Quantum: promising but narrow
Quantum computing uses superposition and entanglement to process information in ways classical systems cannot efficiently simulate. For certain problems (optimization, chemistry simulation, specific sampling), quantum has theoretical advantages.
| Strength | Constraint |
|---|---|
| Exponential speedup for specific algorithms | Decoherence limits computation time |
| Active investment from Google, IBM, Microsoft, startups | Error correction requires massive qubit overhead |
| Quantum advantage demonstrated for narrow tasks | Cryogenic cooling at near absolute zero |
| Programming model fundamentally different from classical |
For AI specifically, quantum is not yet competitive for training or general inference. The most realistic near-term applications are in optimization, drug discovery, and materials science, not in running transformers.
Neuromorphic: efficient but niche
Neuromorphic chips (Intel Loihi 2, IBM NorthPole, SynSense, BrainChip) mimic brain-like computation: event-driven, spike-based, inherently parallel at low power.
| Strength | Constraint |
|---|---|
| Extremely low power consumption | Limited software ecosystem |
| Good for always-on sensory processing | Not competitive for large-model inference |
| Handles sparse, temporal data well | Programming model unfamiliar to most engineers |
| Commercially available (BrainChip Akida, Intel Loihi) | Niche adoption, small community |
Neuromorphic works well at the edge: hearing aids, drones, autonomous sensors, anomaly detection. It is not a replacement for datacenter GPU workloads.
Thermodynamic: the newest contender
Thermodynamic computing uses thermal noise as a computational resource rather than fighting it. The hardware naturally samples from probability distributions, making it potentially ideal for probabilistic AI workloads.
| Development | Status | Source |
|---|---|---|
| 8-cell proof-of-concept on PCB | Demonstrated Gaussian sampling, matrix inversion, ML primitives | Nature Communications, 2025 |
| Extropic thermodynamic sampling unit | In development. Co-founded by Guillaume Verdon (ex-Google Quantum AI) | WIRED |
| Normal Computing CN101 chip | Taped out August 2025. Targets multimodal diffusion GenAI inference. $85M+ raised | Fortune |
| Berkeley Lab training research | Required 96 GPUs on Perlmutter, but promises very low energy inference | Berkeley Lab |
The key tradeoff: expensive digital training for cheap physical inference. Same economic pattern as GPUs, different physics.

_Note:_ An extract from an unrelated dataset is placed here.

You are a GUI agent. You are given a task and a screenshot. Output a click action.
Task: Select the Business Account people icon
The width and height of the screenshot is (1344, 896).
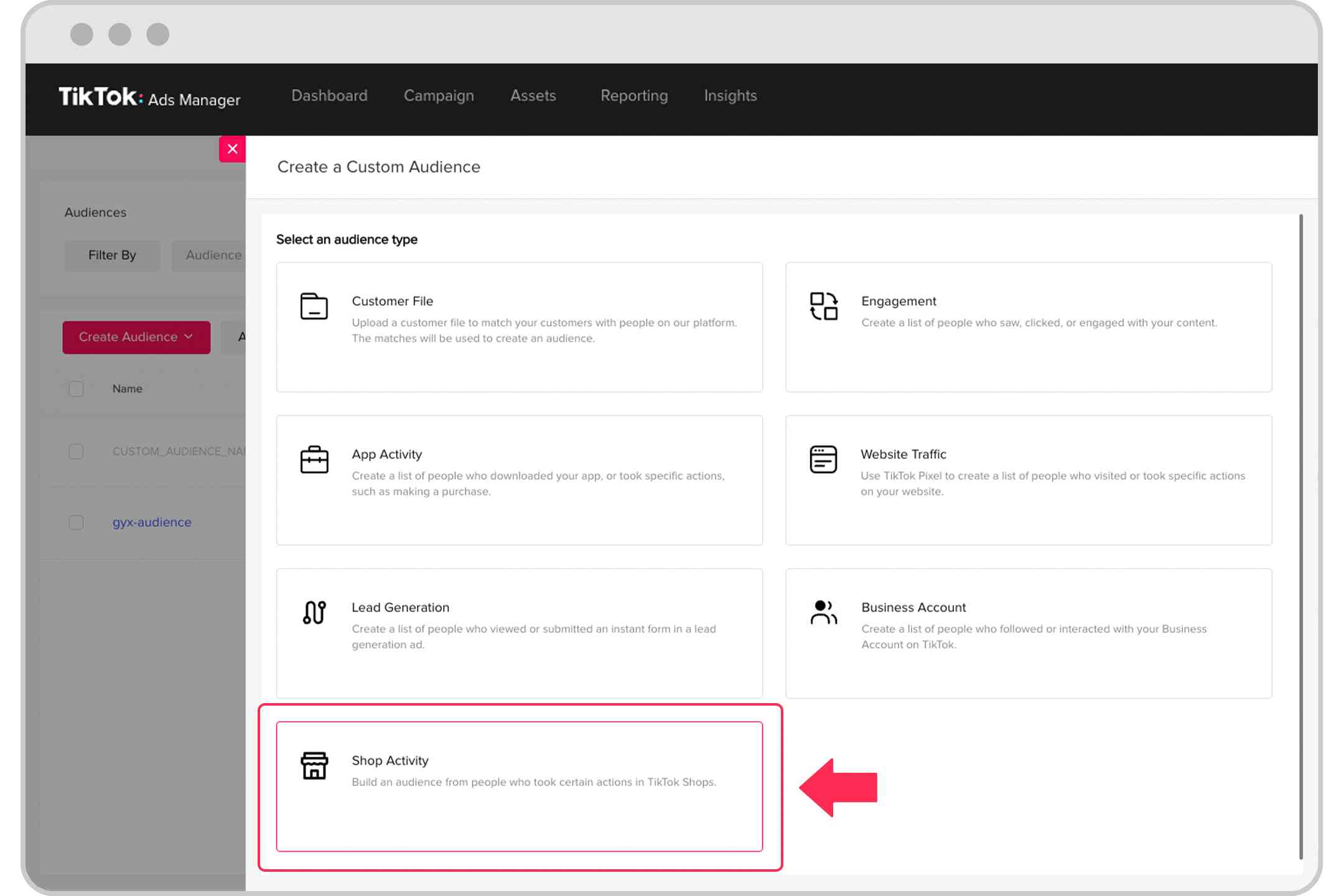point(823,612)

Which paradigm for which workload?
| Workload | Best paradigm today | Why |
|---|---|---|
| Frontier model training | Classical (GPU/TPU) | No alternative has the scale, tooling, or performance |
| High-volume inference | Classical, with thermodynamic potential | GPUs dominate, but energy costs are pushing alternatives |
| Probabilistic/generative inference | Classical, thermodynamic emerging | Thermodynamic hardware natively samples distributions |
| Optimization problems | Classical, quantum emerging | Quantum has theoretical advantages for specific problems |
| Edge/sensor processing | Neuromorphic | Lowest power, always-on, event-driven |
| Drug discovery/materials science | Quantum | Quantum simulation of molecular systems |
Timeline reality check
| Paradigm | When it matters for mainstream AI |
|---|---|
| Classical GPU/TPU | Now and for the foreseeable future |
| Quantum | 2028-2030+ for narrow AI applications |
| Neuromorphic | Available now for edge, unlikely to impact datacenter AI |
| Thermodynamic | 2027-2029 for first commercial niches, 2030+ for broader use |
What this means for engineering teams
If you run AI workloads today, GPUs are the answer. Period.
But if you plan infrastructure for 3-5 years out:
| Action | Why |
|---|---|
| Track thermodynamic computing progress | Biggest potential impact on inference cost |
| Monitor quantum for specific optimization tasks | Not general AI, but valuable for certain domains |
| Consider neuromorphic for edge deployments | Proven technology for low-power always-on |
| Do not bet everything on one paradigm | The computing landscape is diversifying, not converging |
The GPU era is not ending. But the question “what hardware runs inference?” is about to have more than one answer.